* **Given passage**:
++++

When the two came back to Jersey City, they found that Indiegrove now had offices they could use, and which “worked out perfectly for them,” Fiser said. The couple chose Jersey City because they wanted to live in a walkable city, he added.

Blue Bear specializes in developing lab and scientific software. The company has worked with startups in New York, but, said Stephen, “we honestly found the job we now have had for three years on Craigslist. The doctor we are now working with is hyper-successful and he has sold companies and labs. He is self-funding the project. It’s grown so much that we now employ two full-time engineers” who are located in Arkansas.

Photo: Daniel Willsie, Aaliyah Robernson and Brandi Washington of Auction.com. Photo Credit: Esther Surden
Daniel Willsie, Aaliyah Robernson and Brandi Washington of Auction.com. | Esther Surden

The EDA group also stopped by the local office of Auction.com (Irvine, Calif), a big online real-estate marketplace that houses its New Jersey-based employees at Indiegrove. Regional Manager Daniel Willsie made a video call to talk with the EDA representatives.

He told them that the company’s employees at Indiegrove have a mandate to educate the public regarding the foreclosures that are done at courthouses in each county. The foreclosure process is unique in each state, Willsie noted. The sheriff gets the information, and either he sells to someone who is physically there or the property goes back to the banking institution for sale.

“What we want to do is work with people to educate them about the process, so they can pick these properties up before they go back to the bank, so they can help the community and shift the tide a little bit. … A lot of people come in to buy foreclosures, and they don’t understand the process. We put ourselves in there as an education piece to hopefully get them to the next stage of purchasing the property.”

Amanpour said that, as of the end of April, Indigrove had 164 people with monthly memberships and 80 to 90 people using the meeting rooms. A total of 90 to 100 businesses were using Indiegrove, 35 percent of them tech or tech-related. “Tech companies do fluctuate,” she said. “We go anywhere from 35 percent to 45 percent of occupants that are tech businesses.”

Amanpour said that she had taken out the EDA loan because she didn’t have enough private offices to meet demand. “Coworking is this growing, ever-evolving thing. You can triple and quadruple sell seats because no one is ever here at the same time, and we still have lots of room to grow in terms of coworking.”

She explained the economics of coworking to Orsen, noting that “the thing about coworking that makes it appealing to entrepreneurs, but more risky for the operator, is that everything is month-to-month. Everybody here, even our offices, are month-to-month. … A good month is when you gain more than you lose.”

Amanpour said that Indiegrove has plenty of room for new companies in the shared coworking area. The offices are set spaces, however. They generate a more stable income, but when they are full, there is no more room to expand. When office occupants leave, they must give 30 days’ notice, whereas coworking participants need only give five days’ notice.

While office rentals provide economic stability for a coworking space, the shared coworking portion is actually where the money is made, Amanpour told Orsen. “I have more coworking people than I have seats. They come at different times and some are part-time, 10 days a month or even 10 days every three months. Some are here only at night because they work with Asian markets.” Indiegrove is a 24/7 hour facility, she added.

Startups like EventCombo (which has swapped old team members for new ones) have been able to change their staffs with no problem, reducing their teams when needed and adding part-time or full-time members ad hoc, Amanpour said.

The key to keeping Indiegrove a thriving business, said Amanpour, is that “we never let up on marketing. We’ve had some competitors open up in Jersey City in the last year, so we’ve been aggressively marketing in the last few months.”

++++

* **Information**:
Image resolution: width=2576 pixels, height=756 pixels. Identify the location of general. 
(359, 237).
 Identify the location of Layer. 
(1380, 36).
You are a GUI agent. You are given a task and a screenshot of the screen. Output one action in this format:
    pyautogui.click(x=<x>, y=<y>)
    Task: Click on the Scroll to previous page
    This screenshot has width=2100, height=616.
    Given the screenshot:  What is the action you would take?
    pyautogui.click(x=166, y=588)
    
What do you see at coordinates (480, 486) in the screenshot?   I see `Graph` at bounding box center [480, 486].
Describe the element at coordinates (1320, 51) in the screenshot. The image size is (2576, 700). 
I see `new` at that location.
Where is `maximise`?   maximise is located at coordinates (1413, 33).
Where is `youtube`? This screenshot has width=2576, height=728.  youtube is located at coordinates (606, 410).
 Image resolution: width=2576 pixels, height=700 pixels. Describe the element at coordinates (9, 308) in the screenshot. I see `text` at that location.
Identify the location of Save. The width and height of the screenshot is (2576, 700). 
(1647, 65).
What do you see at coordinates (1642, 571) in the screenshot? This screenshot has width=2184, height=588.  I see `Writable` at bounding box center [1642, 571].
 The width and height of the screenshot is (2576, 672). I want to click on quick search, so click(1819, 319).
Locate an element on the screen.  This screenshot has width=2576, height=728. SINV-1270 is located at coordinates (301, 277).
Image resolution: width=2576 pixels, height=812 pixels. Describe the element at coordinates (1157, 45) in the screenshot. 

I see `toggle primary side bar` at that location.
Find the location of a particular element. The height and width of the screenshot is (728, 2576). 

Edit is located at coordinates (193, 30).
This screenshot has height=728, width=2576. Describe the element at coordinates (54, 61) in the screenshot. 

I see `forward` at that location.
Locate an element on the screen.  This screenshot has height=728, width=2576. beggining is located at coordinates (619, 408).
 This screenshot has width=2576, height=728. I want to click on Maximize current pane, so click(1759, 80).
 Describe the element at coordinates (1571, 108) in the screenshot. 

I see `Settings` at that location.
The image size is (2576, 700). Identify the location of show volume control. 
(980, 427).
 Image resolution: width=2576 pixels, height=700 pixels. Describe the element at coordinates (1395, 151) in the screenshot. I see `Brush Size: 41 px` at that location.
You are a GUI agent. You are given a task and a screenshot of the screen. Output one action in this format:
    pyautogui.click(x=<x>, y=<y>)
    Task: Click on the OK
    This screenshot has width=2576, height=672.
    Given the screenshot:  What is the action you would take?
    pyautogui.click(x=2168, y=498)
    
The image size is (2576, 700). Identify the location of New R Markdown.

++++

* **Exercise tasks**:
[A] Give the name of every person mentioned in the Indiegrove coworking article, in the form the article uses.
[B] Render this sentence from the Indiegrove coworking article in Spanish: "The foreclosure process is unique in each state, Willsie noted."

* **Task-by-task answers**:
[A]
Fiser
Stephen
Daniel Willsie
Aaliyah Robernson
Brandi Washington
Esther Surden
Amanpour
Orsen

[B] El proceso de ejecución hipotecaria es único en cada estado, señaló Willsie.